# Try it:
Word for word, return the entries listed below.

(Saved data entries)
== Segment start ==

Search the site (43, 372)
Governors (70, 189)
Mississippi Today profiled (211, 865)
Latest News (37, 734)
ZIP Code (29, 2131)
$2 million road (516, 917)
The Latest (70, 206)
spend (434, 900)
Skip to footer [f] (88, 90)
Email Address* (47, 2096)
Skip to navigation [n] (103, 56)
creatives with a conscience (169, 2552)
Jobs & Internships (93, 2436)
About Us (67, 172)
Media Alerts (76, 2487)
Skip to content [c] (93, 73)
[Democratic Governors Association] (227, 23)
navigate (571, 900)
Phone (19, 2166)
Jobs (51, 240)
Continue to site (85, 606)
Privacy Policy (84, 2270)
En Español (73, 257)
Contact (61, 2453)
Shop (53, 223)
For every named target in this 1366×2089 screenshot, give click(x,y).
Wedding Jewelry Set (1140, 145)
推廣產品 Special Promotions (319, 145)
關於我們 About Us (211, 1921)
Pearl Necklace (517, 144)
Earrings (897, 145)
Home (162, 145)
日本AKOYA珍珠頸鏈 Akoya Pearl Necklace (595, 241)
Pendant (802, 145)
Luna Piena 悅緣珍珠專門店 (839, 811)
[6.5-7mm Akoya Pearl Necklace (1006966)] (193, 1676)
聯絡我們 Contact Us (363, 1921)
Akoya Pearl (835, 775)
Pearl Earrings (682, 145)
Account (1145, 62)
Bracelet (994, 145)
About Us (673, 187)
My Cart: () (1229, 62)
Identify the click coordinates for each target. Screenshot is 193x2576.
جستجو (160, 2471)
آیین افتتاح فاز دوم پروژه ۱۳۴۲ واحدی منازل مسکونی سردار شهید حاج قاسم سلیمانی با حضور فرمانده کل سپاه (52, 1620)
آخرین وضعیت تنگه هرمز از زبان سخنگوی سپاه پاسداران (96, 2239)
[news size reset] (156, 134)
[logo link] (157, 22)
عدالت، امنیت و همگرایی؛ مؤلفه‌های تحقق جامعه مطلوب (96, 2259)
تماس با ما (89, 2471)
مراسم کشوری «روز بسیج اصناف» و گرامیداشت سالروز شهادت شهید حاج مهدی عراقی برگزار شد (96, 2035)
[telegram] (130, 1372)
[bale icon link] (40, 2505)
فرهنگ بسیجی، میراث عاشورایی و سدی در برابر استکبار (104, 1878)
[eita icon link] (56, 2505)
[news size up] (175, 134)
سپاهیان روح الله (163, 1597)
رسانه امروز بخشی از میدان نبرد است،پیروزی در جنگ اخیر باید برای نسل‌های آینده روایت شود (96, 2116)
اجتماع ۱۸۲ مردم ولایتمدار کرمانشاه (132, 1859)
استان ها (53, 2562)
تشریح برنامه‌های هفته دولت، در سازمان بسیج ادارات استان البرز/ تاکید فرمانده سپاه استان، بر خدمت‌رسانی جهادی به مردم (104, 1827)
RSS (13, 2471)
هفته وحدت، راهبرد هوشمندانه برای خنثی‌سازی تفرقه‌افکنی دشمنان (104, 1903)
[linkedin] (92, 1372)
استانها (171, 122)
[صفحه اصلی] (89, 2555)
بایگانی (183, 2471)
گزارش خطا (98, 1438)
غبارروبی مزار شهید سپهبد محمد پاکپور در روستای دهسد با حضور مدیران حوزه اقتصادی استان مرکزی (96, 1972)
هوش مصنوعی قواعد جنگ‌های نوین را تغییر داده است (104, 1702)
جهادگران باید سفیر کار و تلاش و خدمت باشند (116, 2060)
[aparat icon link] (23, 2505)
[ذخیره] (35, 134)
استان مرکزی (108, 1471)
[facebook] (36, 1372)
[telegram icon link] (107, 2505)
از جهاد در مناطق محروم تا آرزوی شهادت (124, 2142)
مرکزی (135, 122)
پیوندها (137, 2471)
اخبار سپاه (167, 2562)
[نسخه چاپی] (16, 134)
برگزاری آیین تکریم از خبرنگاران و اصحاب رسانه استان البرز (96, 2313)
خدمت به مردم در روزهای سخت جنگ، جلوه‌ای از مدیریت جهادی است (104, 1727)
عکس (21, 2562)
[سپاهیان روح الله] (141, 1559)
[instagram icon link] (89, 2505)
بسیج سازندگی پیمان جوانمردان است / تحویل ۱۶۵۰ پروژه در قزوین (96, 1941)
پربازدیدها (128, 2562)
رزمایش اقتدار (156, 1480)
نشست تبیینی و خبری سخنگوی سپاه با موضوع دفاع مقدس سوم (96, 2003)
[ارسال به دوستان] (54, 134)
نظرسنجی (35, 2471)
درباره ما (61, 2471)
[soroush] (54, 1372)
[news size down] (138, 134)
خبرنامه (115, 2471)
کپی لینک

== Segment end ==

# Task output:
Search the site (43, 372)
Governors (70, 189)
Mississippi Today profiled (211, 865)
Latest News (37, 734)
ZIP Code (29, 2131)
$2 million road (516, 917)
The Latest (70, 206)
spend (434, 900)
Skip to footer [f] (88, 90)
Email Address* (47, 2096)
Skip to navigation [n] (103, 56)
creatives with a conscience (169, 2552)
Jobs & Internships (93, 2436)
About Us (67, 172)
Media Alerts (76, 2487)
Skip to content [c] (93, 73)
[Democratic Governors Association] (227, 23)
navigate (571, 900)
Phone (19, 2166)
Jobs (51, 240)
Continue to site (85, 606)
Privacy Policy (84, 2270)
En Español (73, 257)
Contact (61, 2453)
Shop (53, 223)
For every named target in this 1366×2089 screenshot, give click(x,y).
Wedding Jewelry Set (1140, 145)
推廣產品 Special Promotions (319, 145)
關於我們 About Us (211, 1921)
Pearl Necklace (517, 144)
Earrings (897, 145)
Home (162, 145)
日本AKOYA珍珠頸鏈 Akoya Pearl Necklace (595, 241)
Pendant (802, 145)
Luna Piena 悅緣珍珠專門店 (839, 811)
[6.5-7mm Akoya Pearl Necklace (1006966)] (193, 1676)
聯絡我們 Contact Us (363, 1921)
Akoya Pearl (835, 775)
Pearl Earrings (682, 145)
Account (1145, 62)
Bracelet (994, 145)
About Us (673, 187)
My Cart: () (1229, 62)
Identify the click coordinates for each target. Screenshot is 193x2576.
جستجو (160, 2471)
آیین افتتاح فاز دوم پروژه ۱۳۴۲ واحدی منازل مسکونی سردار شهید حاج قاسم سلیمانی با حضور فرمانده کل سپاه (52, 1620)
آخرین وضعیت تنگه هرمز از زبان سخنگوی سپاه پاسداران (96, 2239)
[news size reset] (156, 134)
[logo link] (157, 22)
عدالت، امنیت و همگرایی؛ مؤلفه‌های تحقق جامعه مطلوب (96, 2259)
تماس با ما (89, 2471)
مراسم کشوری «روز بسیج اصناف» و گرامیداشت سالروز شهادت شهید حاج مهدی عراقی برگزار شد (96, 2035)
[telegram] (130, 1372)
[bale icon link] (40, 2505)
فرهنگ بسیجی، میراث عاشورایی و سدی در برابر استکبار (104, 1878)
[eita icon link] (56, 2505)
[news size up] (175, 134)
سپاهیان روح الله (163, 1597)
رسانه امروز بخشی از میدان نبرد است،پیروزی در جنگ اخیر باید برای نسل‌های آینده روایت شود (96, 2116)
اجتماع ۱۸۲ مردم ولایتمدار کرمانشاه (132, 1859)
استان ها (53, 2562)
تشریح برنامه‌های هفته دولت، در سازمان بسیج ادارات استان البرز/ تاکید فرمانده سپاه استان، بر خدمت‌رسانی جهادی به مردم (104, 1827)
RSS (13, 2471)
هفته وحدت، راهبرد هوشمندانه برای خنثی‌سازی تفرقه‌افکنی دشمنان (104, 1903)
[linkedin] (92, 1372)
استانها (171, 122)
[صفحه اصلی] (89, 2555)
بایگانی (183, 2471)
گزارش خطا (98, 1438)
غبارروبی مزار شهید سپهبد محمد پاکپور در روستای دهسد با حضور مدیران حوزه اقتصادی استان مرکزی (96, 1972)
هوش مصنوعی قواعد جنگ‌های نوین را تغییر داده است (104, 1702)
جهادگران باید سفیر کار و تلاش و خدمت باشند (116, 2060)
[aparat icon link] (23, 2505)
[ذخیره] (35, 134)
استان مرکزی (108, 1471)
[facebook] (36, 1372)
[telegram icon link] (107, 2505)
از جهاد در مناطق محروم تا آرزوی شهادت (124, 2142)
مرکزی (135, 122)
پیوندها (137, 2471)
اخبار سپاه (167, 2562)
[نسخه چاپی] (16, 134)
برگزاری آیین تکریم از خبرنگاران و اصحاب رسانه استان البرز (96, 2313)
خدمت به مردم در روزهای سخت جنگ، جلوه‌ای از مدیریت جهادی است (104, 1727)
عکس (21, 2562)
[سپاهیان روح الله] (141, 1559)
[instagram icon link] (89, 2505)
بسیج سازندگی پیمان جوانمردان است / تحویل ۱۶۵۰ پروژه در قزوین (96, 1941)
پربازدیدها (128, 2562)
رزمایش اقتدار (156, 1480)
نشست تبیینی و خبری سخنگوی سپاه با موضوع دفاع مقدس سوم (96, 2003)
[ارسال به دوستان] (54, 134)
نظرسنجی (35, 2471)
درباره ما (61, 2471)
[soroush] (54, 1372)
[news size down] (138, 134)
خبرنامه (115, 2471)
کپی لینک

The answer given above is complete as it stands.